Print all of the records. Exclude the images.
──────────
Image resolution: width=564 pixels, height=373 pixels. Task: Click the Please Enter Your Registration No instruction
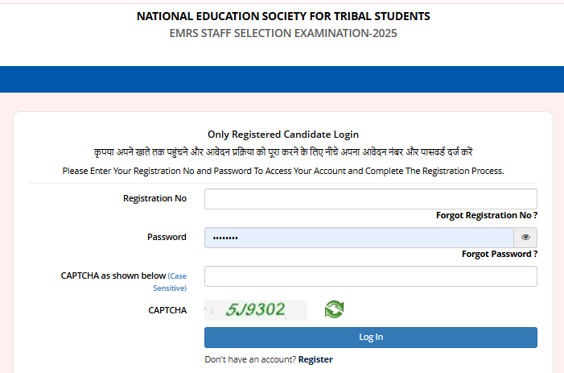coord(283,171)
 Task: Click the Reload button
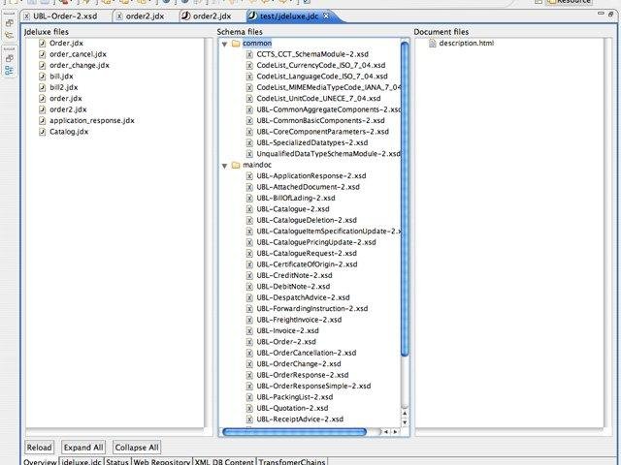(x=39, y=448)
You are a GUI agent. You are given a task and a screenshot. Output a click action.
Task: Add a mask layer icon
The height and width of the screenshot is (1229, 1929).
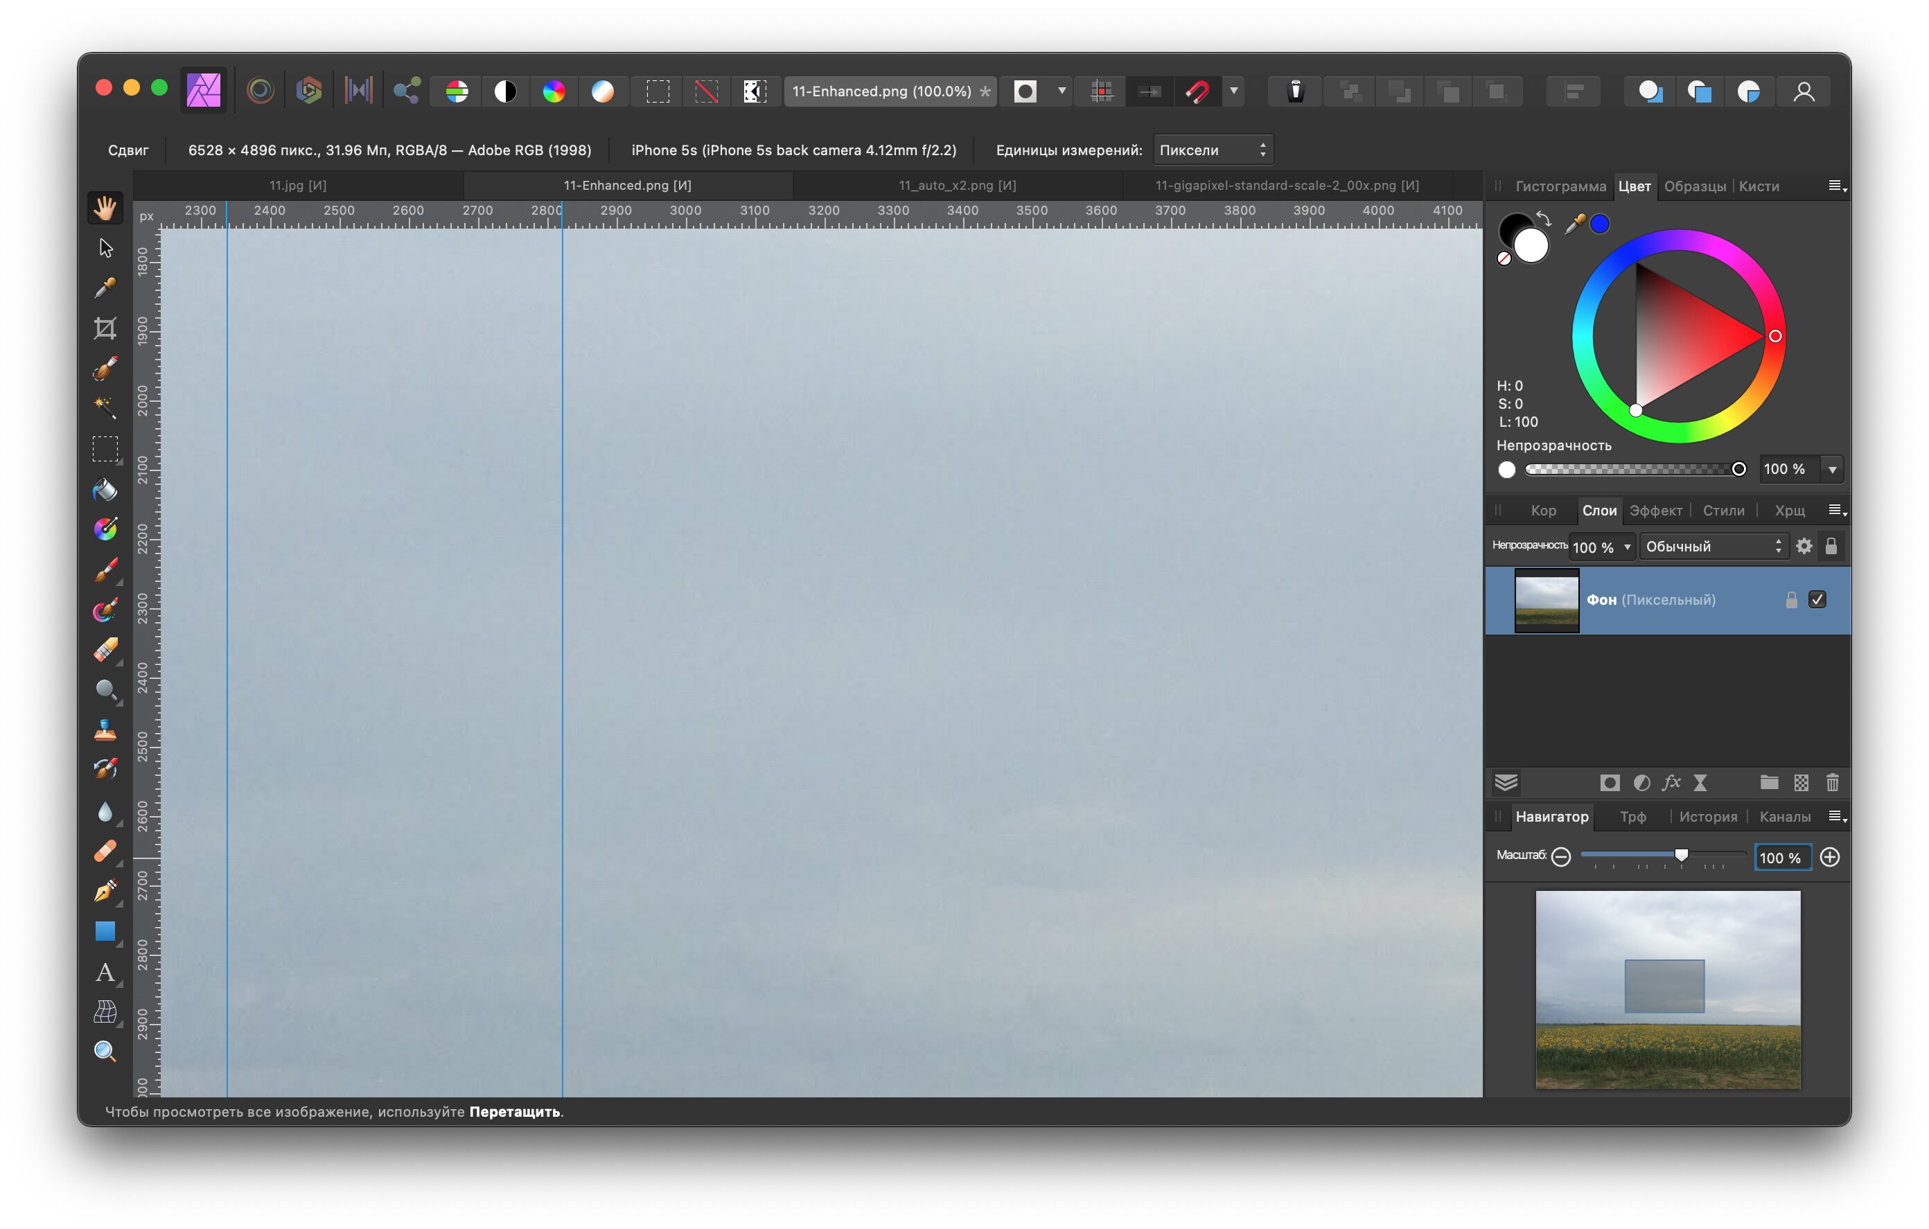(x=1609, y=783)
──────────
Exercise solution:
Image resolution: width=564 pixels, height=373 pixels. Task: Click the Please Enter Your Registration No instruction
coord(283,171)
 Task: Click the Reload button
(x=39, y=448)
You are a GUI agent. You are given a task and a screenshot. Output a click action.
Task: Add a mask layer icon
The height and width of the screenshot is (1229, 1929).
(x=1609, y=783)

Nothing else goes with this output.